START Data shown

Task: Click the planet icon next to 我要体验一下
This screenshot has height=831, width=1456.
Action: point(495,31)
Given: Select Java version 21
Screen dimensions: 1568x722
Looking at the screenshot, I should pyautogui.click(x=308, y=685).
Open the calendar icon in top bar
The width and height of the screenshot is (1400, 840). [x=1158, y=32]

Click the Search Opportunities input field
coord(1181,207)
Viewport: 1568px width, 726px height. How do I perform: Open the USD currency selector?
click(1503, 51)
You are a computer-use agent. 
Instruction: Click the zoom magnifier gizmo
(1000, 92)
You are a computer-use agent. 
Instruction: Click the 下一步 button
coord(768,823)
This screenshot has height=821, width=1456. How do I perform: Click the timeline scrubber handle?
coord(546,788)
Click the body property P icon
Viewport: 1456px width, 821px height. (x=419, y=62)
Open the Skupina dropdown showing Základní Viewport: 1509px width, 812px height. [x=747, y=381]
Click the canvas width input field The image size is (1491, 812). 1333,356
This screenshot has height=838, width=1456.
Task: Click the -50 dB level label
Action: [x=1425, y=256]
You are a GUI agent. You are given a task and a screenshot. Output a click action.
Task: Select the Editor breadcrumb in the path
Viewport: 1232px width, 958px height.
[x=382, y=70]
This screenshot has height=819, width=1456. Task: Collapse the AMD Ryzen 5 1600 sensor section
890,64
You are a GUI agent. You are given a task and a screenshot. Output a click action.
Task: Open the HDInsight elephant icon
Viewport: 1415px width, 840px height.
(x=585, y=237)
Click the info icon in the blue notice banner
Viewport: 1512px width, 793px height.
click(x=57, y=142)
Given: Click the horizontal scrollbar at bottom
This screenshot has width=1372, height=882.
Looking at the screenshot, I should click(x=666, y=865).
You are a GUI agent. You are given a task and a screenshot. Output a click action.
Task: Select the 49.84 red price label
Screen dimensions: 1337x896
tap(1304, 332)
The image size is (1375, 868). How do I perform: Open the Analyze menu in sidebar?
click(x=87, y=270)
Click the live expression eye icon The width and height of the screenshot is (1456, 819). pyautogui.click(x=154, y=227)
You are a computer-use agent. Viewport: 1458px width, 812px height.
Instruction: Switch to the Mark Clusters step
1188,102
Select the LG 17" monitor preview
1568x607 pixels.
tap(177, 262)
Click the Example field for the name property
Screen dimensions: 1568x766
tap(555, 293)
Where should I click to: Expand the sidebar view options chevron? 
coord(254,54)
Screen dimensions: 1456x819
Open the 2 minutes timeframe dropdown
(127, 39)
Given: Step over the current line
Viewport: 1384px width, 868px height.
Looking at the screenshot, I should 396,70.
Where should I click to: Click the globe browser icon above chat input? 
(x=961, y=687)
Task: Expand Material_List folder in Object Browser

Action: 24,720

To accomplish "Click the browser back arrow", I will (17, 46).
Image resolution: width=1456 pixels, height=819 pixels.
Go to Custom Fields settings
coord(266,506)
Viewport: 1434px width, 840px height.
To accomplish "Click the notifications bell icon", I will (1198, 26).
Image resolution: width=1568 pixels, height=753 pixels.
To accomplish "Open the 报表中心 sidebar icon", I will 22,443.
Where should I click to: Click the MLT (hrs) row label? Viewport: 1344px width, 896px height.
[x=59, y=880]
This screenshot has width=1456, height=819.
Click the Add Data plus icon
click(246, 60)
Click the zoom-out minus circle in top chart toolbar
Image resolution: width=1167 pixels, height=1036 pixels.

END Data shown

-- Problem to work on --
All that is wanted is a faithful reproduction of the line above with "Where should I click to: Expand", the line with "Image resolution: width=1456", and every line in between.

-- Written response --
Where should I click to: Expand the sidebar view options chevron? 
coord(254,54)
Screen dimensions: 1456x819
Open the 2 minutes timeframe dropdown
(127, 39)
Given: Step over the current line
Viewport: 1384px width, 868px height.
Looking at the screenshot, I should 396,70.
Where should I click to: Click the globe browser icon above chat input? 
(x=961, y=687)
Task: Expand Material_List folder in Object Browser

Action: 24,720

To accomplish "Click the browser back arrow", I will (17, 46).
Image resolution: width=1456 pixels, height=819 pixels.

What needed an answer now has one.